Tanzania suspends newspaper for one month
The Tanzanian government’s decision to suspend an independent weekly for 30 days is “arbitrary and excessive” and a complete contradiction of the new president’s declared intention to stop sanctioning the media, Reporters Without Borders (RSF) says.
One of Tanzania’s most popular Swahili-language newspapers, Raia Mwema has been missing from the country’s newsstands since 6 September, one day after government spokesman Gerson Msigwa announced that it was being suspended for 30 days, above all because it identified a man who killed three police officers and an embassy security guard on 25 August as a member of the ruling party.
As evidence of its claim, the newspaper published past photos of the killer wearing the colours of Chama Cha Mapinduzi (CCM), the party that has ruled Tanzania ever since independence. Editor Joseph Kulagwa told RSF that the newspaper also based its claim on a statement by the director of criminal investigation that the killer had used a “political umbrella” as a cover for his “terrorist activities.”
President Samia Suluhu Hassan, who took office in March after President John Magufuli’s sudden death, said during a meeting with journalists in June that she was committed to strengthening freedom of speech and supporting media development. A few weeks before that, she also pledged to lift sanctions against media that had been targeted in the past.
“This newspaper’s suspension is a complete contradiction of the new president’s promises,” said Arnaud Froger, the head of RSF’s Africa desk. “It’s no different from the arbitrary and excessive sanctions imposed during the years that her predecessor, John Magufuli, was president, a period marked by an unprecedented decline in press freedom in Tanzania. The Tanzanian media are exhausted. This repressive policy must end.”
Like many other media outlets, Raia Mwema was already sanctioned in 2017, when it was suspended for 90 days after publishing a story headlined “Magufuli presidency doomed to fail.”

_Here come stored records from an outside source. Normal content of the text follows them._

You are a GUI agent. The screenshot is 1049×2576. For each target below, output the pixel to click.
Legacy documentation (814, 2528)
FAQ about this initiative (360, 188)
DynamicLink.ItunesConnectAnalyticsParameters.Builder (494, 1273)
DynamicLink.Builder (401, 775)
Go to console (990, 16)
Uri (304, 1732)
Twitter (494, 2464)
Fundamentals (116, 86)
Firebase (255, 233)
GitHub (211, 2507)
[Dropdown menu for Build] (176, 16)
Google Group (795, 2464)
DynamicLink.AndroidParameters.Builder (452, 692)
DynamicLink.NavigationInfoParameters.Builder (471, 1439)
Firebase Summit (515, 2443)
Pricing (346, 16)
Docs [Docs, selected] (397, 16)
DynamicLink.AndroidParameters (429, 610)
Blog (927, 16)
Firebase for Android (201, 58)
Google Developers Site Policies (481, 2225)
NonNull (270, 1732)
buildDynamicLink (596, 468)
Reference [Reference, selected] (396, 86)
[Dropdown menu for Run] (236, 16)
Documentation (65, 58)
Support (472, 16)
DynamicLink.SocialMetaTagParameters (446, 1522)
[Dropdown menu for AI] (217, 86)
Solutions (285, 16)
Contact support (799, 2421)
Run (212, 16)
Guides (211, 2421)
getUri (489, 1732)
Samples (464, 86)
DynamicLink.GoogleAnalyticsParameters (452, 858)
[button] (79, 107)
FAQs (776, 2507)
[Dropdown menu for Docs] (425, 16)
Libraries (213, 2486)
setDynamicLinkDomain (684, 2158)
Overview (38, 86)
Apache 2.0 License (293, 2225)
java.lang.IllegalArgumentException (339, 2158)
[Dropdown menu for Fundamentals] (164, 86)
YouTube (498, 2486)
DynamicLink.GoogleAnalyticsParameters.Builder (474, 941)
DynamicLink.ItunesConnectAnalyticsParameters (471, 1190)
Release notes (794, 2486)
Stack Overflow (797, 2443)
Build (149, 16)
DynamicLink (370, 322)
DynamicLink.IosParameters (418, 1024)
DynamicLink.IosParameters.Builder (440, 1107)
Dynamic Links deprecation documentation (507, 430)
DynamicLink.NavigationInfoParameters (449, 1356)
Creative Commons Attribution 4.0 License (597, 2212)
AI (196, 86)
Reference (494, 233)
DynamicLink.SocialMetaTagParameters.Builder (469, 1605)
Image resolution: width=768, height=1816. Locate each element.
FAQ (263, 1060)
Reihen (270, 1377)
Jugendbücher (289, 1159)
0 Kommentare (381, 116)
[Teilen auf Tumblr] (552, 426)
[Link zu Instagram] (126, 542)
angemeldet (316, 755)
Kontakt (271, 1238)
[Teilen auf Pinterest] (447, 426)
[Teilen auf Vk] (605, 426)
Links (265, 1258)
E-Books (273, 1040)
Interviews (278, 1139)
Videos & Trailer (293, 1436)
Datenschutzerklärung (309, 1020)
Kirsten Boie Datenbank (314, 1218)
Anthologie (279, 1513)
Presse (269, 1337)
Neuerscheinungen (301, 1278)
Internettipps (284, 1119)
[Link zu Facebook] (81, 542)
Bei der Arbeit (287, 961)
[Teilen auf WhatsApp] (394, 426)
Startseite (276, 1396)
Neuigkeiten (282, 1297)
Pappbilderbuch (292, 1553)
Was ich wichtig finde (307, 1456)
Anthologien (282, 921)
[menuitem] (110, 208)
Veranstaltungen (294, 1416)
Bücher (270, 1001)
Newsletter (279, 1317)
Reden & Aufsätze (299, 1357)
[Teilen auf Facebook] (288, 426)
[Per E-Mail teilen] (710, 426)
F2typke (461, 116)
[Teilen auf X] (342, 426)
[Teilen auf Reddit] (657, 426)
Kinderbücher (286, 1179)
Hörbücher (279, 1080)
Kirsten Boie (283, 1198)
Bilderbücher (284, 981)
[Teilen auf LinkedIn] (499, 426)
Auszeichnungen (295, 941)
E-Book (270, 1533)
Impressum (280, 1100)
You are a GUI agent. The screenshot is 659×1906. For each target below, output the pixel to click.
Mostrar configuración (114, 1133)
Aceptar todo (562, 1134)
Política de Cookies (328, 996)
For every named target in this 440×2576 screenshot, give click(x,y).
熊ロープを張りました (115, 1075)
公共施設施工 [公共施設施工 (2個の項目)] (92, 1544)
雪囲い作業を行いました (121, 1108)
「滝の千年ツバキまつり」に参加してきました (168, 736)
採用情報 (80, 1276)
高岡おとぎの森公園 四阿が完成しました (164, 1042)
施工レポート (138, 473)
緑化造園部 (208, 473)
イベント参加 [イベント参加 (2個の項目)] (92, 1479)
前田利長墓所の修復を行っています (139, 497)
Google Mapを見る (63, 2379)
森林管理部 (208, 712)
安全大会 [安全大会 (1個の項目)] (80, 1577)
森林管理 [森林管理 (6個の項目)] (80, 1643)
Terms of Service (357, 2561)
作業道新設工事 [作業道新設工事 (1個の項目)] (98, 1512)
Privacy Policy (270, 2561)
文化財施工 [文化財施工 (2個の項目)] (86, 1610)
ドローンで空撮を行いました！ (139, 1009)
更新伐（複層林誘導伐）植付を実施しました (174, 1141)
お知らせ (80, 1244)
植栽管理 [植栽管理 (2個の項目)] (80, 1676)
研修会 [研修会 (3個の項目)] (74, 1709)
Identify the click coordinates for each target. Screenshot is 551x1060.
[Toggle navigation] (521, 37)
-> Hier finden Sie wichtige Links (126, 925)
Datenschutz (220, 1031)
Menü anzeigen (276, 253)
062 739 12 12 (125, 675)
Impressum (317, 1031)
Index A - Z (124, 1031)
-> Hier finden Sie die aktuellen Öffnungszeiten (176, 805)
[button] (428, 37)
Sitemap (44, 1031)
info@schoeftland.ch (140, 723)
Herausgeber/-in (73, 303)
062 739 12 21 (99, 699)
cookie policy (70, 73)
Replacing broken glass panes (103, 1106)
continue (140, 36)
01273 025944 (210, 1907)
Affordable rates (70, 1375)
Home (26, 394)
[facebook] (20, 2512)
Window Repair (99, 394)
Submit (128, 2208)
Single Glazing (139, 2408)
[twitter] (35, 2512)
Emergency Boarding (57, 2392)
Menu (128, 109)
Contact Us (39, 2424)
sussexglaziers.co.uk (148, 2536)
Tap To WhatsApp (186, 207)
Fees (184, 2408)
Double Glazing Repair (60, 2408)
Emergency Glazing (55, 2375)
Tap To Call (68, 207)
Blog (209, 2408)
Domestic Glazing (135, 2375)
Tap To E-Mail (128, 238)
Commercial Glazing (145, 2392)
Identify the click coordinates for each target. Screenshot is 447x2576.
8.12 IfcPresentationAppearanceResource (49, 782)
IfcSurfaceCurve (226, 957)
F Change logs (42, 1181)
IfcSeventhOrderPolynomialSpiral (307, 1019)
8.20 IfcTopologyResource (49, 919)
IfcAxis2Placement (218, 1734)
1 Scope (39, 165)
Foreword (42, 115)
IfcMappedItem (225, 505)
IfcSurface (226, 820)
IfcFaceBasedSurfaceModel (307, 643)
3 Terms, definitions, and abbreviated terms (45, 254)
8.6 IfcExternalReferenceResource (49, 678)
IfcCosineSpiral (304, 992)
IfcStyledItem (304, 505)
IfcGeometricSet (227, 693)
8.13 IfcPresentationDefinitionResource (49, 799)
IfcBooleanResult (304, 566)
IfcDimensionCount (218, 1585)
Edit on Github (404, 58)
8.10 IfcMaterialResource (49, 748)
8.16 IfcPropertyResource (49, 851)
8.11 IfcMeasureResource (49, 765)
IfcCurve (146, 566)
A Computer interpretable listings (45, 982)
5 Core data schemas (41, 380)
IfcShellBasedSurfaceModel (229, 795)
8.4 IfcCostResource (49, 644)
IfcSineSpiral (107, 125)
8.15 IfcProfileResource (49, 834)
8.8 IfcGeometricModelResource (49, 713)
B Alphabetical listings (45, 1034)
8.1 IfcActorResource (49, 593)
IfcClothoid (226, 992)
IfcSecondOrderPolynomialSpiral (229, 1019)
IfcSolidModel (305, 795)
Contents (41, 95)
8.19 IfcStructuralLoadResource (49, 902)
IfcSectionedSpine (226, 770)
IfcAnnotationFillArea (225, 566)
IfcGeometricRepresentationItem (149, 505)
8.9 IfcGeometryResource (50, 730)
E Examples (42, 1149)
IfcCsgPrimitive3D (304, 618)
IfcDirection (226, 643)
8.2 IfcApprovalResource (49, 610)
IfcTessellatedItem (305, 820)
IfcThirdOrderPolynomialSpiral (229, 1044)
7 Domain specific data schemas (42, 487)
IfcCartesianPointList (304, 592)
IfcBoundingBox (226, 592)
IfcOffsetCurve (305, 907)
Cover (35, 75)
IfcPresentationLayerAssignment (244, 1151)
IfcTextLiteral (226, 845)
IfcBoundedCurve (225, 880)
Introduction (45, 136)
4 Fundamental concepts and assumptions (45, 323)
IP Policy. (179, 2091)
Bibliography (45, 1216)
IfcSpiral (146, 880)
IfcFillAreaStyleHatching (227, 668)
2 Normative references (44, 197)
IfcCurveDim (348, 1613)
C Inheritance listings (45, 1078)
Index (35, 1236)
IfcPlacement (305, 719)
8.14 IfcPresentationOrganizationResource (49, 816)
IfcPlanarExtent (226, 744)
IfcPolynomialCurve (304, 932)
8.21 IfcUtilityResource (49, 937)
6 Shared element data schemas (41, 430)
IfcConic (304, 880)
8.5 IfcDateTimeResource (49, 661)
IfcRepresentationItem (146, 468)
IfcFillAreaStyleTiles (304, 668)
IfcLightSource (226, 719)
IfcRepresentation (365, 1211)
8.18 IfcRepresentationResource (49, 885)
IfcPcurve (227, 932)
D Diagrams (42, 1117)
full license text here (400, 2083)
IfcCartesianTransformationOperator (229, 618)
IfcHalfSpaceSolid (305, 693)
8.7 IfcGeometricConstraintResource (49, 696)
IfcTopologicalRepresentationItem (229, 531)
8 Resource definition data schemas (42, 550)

President Suluhu’s pledge to lift bans placed on media outlets under her predecessor was not carried out. In fact, in an additional indication of the new administration’s rapid U-turn on media freedom, the government’s spokesman quickly announced that the decision to lift bans would apply only to online TV channels, and not to other media outlets.
Tanzania is ranked 124th out of 180 countries in RSF’s 2021 World Press Freedom Index, having fallen a total of 53 places from 2016 to 2020 under President Magufuli, more than any other country in recent years.